Equipment precautions

• On HP 5971 or HP 5972 MSDs and HP G1800 GCDs, make sure the analyzer shipping clamps are installed and all covers are properly secured. The clamps should only be finger tight. Overtightening the shipping clamps can cause air leaks. Part numbers for the shipping clamps are:
  

  HP 5971 MSD	05971-00210 (front) 05971-00211 (rear)
  HP 5972 MSD	05972-00200 (set)
  HP G1800 GCD	G1800-00008 (set)

  
  
• On the HP 5973 MSD, make sure the front side plate thumbscrew is fastened finger tight. Do not overtighten the thumbscrew; it can cause air leaks.
• On HP 5989A/B MS Engines, install the safety kit (05989-20737) before operating with hydrogen carrier gas.

• Install an automatic shutoff valve (such as the HP 19246S Gas Saver for the HP 5890 GC) that will shut off hydrogen flow in the event of a power failure.

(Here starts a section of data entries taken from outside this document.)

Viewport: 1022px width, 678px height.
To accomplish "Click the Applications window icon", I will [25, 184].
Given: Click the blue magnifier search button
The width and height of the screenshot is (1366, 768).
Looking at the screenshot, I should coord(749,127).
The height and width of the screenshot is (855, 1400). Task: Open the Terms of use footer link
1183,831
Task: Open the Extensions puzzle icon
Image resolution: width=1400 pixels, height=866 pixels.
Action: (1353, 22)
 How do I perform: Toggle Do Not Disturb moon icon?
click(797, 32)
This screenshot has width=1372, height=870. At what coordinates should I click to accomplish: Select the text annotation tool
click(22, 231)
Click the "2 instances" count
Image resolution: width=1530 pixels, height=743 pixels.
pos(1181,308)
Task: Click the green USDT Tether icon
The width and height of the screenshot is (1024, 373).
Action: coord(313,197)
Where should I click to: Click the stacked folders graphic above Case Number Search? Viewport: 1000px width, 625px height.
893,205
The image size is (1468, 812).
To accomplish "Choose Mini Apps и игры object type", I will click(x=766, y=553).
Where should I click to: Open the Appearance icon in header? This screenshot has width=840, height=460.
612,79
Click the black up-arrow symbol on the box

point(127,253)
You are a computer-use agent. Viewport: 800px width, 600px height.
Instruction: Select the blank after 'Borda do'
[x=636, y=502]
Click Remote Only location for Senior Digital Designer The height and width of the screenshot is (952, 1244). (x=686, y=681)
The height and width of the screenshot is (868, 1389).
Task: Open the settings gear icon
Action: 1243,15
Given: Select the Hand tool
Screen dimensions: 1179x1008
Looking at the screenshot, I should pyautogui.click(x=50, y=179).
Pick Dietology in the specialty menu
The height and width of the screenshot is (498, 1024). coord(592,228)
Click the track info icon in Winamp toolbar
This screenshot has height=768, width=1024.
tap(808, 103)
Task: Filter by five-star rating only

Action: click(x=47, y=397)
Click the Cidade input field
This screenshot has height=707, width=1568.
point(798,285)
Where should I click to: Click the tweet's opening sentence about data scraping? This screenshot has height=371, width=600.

General laboratory precautions

• Avoid leaks in the carrier gas lines. Use leak-checking equipment to periodically check for hydrogen leaks.
• Eliminate from your laboratory as many ignition sources as possible (open flames, devices that can spark, sources of static electricity, etc.).
• Do not allow hydrogen from a high pressure cylinder to vent directly to atmosphere (danger of self ignition).
• Use a hydrogen generator instead of bottled hydrogen.

Operating precautions

• Turn off the hydrogen at its source any time you shut down the GC or MS.
• Turn off the hydrogen at its source any time you vent the mass spectrometer
  (do not heat the capillary column without carrier gas flow).
• Turn off the hydrogen at its source any time isolation valves in a mass spectrometer are closed (do not heat the capillary column without carrier gas flow).
• Turn off the hydrogen at its source if a power failure occurs.
• If a power failure occurs while the GC/MS system is unattended, even if the system has restarted by itself:
  1. Immediately turn off the hydrogen at its source.
  2. Turn off the GC.
  3. Turn off the mass spectrometer and allow it to cool for 1 hour.
  4. Eliminate all potential sources of ignition in the room.
  5. Open the vacuum manifold of the mass spectrometer to atmosphere (remove the manifold window or analyzer or open the side plate; do not just open the vent valve).
  6. Wait at least 10 minutes to allow any hydrogen to dissipate.
  7. Start up the GC and mass spectrometer as normal.
     
• Never turn on an ion or triode pressure gauge until the mass spectrometer has completed its pumpdown cycle.